Level 2 — Inputs to the valuation methodology are quoted prices in markets that are not active or for which all significant inputs are either directly or indirectly observable as of the measurement date. The types of financial instruments in this category include less liquid and restricted securities listed in active markets, securities traded in markets that are not active, government and agency securities, and certain over-the-counter derivatives where the fair value is based on observable inputs.
Level 3 — Inputs to the valuation methodology are unobservable and significant to the overall fair value measurement, and include situations where there is little, if any, market activity for the investment. The inputs into the determination of fair value require significant management judgment or estimation. The types of financial instruments in this category include investments in privately held entities, non-investment grade residual interests in securitizations, collateralized loan obligations, and certain over-the-counter derivatives where the fair value is based on unobservable inputs.
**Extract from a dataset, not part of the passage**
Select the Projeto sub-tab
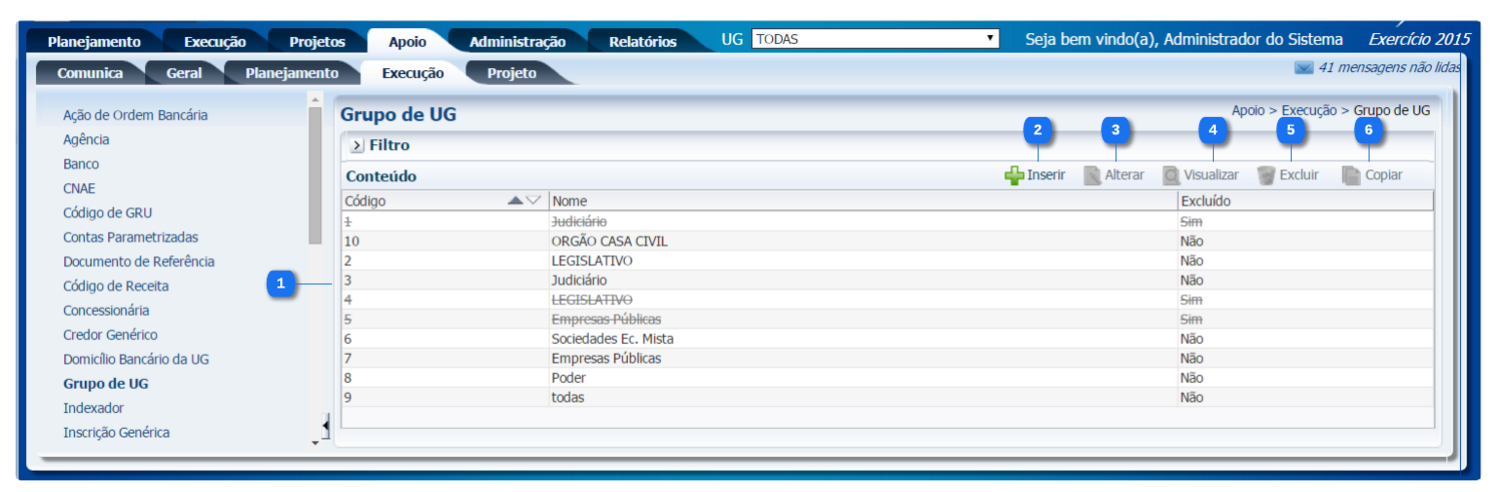The height and width of the screenshot is (492, 1500). pyautogui.click(x=511, y=73)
In certain cases, the inputs used to measure fair value may fall into different levels of the fair value hierarchy. In such cases, the determination of which category within the fair value hierarchy is appropriate for any given financial instrument is based on the lowest level of input that is significant to the fair value measurement. Assessment of the significance of a particular input to the fair value measurement in its entirety requires judgment and considers factors specific to the financial instrument.
Pursuant to the framework set forth above, we value securities traded in active markets on the measurement date by multiplying the exchange closing price of such traded securities/instruments by the quantity of shares or amount of the instrument held. We also obtain quotes with respect to certain of our investments from pricing services, brokers or dealers’ quotes, or counterparty marks in order to value liquid assets that are not traded in active markets.
Pricing services aggregate, evaluate and report pricing from a variety of sources including observed trades of identical or similar securities, broker or dealer quotes, model-based valuations and internal fundamental analysis and research. When doing so, we determine whether the quote obtained is sufficient according to GAAP to determine the fair value of the security. If determined adequate, we use the quote obtained.
Securities that are illiquid or for which the pricing source does not provide a valuation or methodology or provides a valuation or methodology that, in the judgment of our Board of Directors, does not represent fair value, are each valued as of the measurement date using all techniques appropriate under the circumstances and for which sufficient data are available. These valuation techniques vary by investment but include comparable public market valuations, comparable precedent transaction valuations and discounted cash flow analyses. The process used to determine the applicable value is as follows: (i) each portfolio company or investment is initially valued by the investment professionals of the Adviser responsible for the portfolio investment using a standardized template designed to approximate fair market value based on observable market inputs and updated credit statistics and unobservable inputs; (ii) preliminary valuation conclusions are documented and discussed with our senior management and members of our Adviser’s valuation team; (iii) our Audit Committee reviews the assessments of the Adviser and provides our Board of Directors with recommendations with respect to the fair value of the investments in our portfolio; and (iv) our Board of Directors discusses the valuation recommendations of our Audit Committee and determines the fair value of the investments in our portfolio in good faith based on the input of the Adviser and in accordance with our valuation policy.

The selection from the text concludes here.